In short order, Moreno publicly broke with Correa, wrestled control of his political party, and began undoing many of the draconian decrees that had shuttered NGOs and undermined free speech. He allowed criminal investigations of former and current government officials to proceed, which uncovered major cases of corruption resulting in the removal and jailing of Moreno’s own Vice President Jorge Glas (who also served under Correa) and other officials.

I arrived back in Ecuador on the heels of perhaps Moreno’s greatest victory to date – a national referendum that essentially reversed many of Correa’s changes to the constitution and ended his potential ambitions for a return to the presidency by reinstating term limits. Voters backed Moreno’s ballot measures by a landslide – almost three-to-one, bucking the trend of other Latin American countries like Bolivia and Venezuela that have modified their constitutions to remove term limits and allow sitting leaders the possibility of indefinite reelection.

Of the seven questions put to voters, two bolstered environmental protections. One of these prohibited metal mining in all its phases in protected areas (“no-go zones”) and urban areas. Another expanded the “no-go zone” area in Yasuní National Park to 50,000 hectares and reduced the area open to oil drilling from over a thousand hectares to just 300.

However, several major mining projects are already underway in Ecuador’s southern Amazon. Those projects, led by Chinese and Canadian companies, have resulted in the forced removal of indigenous communities and clashes with the police, culminating in a state of emergency in 2016 that paralyzed a project for months.

All the while, oil drilling continues in Yasuní National Park, a UNESCO reserve widely considered by scientists to be one of the most biodiverse places on the planet and home to two indigenous nationalities living in voluntary isolation. Eight existing oil concessions overlap the park, and drilling recently began in the Tambococha field inside the ITT (Ishpingo, Tambococha, Tiputini) block, where some 600 wells are planned over the life of the project.

If existing purchasing patterns continue, controversial crude extracted from Yasuní and elsewhere in Ecuador’s Amazon will continue to flow to California markets, something likely to be a topic at Governor Brown’s upcoming Climate Summit as he hopes to tout his climate leadership in the face of Washington’s backtracking on the Paris Accord, domestic drilling, and environmental protections.

For indigenous organizations, environmental defenders, and rights advocates like myself who were spied upon under the Correa administration, Lenin’s unforeseen about-face is a welcome change. But his post-referendum bump and goodwill won’t last long unless he takes concrete action to implement promises made to these groups. The indigenous movement is seeking to hold Moreno to his word after he agreed to an end to all new oil and mining concessions following the march by thousands over 200 miles from the Amazon to Quito to demand an end to extractive industries on indigenous territories without consent of local communities.
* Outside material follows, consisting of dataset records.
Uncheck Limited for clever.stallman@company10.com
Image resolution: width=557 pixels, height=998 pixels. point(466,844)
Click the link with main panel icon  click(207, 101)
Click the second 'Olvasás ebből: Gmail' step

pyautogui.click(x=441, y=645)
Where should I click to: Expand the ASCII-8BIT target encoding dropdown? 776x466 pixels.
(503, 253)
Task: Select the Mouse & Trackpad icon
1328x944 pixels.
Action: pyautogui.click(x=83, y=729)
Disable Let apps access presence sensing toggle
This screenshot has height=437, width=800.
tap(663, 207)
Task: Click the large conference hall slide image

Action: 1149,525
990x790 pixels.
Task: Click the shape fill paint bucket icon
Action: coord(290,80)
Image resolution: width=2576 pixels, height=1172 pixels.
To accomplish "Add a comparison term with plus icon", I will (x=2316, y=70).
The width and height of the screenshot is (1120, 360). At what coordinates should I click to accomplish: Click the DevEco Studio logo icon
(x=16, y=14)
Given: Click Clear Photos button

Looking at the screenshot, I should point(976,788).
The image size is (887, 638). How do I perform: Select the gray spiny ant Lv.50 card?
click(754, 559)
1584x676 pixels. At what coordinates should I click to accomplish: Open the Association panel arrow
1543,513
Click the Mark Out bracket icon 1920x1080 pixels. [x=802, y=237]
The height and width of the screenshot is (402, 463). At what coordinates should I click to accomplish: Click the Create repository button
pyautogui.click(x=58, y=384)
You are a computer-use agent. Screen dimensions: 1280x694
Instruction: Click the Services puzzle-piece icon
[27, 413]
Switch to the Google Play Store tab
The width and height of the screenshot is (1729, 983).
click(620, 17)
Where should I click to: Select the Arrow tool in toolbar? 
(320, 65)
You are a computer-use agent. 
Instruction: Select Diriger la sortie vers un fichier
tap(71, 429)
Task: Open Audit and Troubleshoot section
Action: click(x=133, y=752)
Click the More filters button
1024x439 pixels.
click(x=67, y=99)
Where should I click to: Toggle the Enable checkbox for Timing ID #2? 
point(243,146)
Yet indigenous leaders expressed frustration at the slow pace of ongoing talks with the government and lack of substantive agreements on many of their key demands.

Moreno has his work cut out for him to get the country out from under the long shadow of Correa, and it remains to be seen how long Ecuadorians will give him to accomplish this challenging task. He should embrace the indigenous movement’s call for no new expansion of extractive industries and permanent protection for their territories and join the growing list of countries like Costa Rica, Ireland, France, and others that are moving towards a managed decline of fossil fuels and towards a just transition for their economy to meet Paris climate goals.

History and Ecuador are waiting on him to decide how he will be remembered.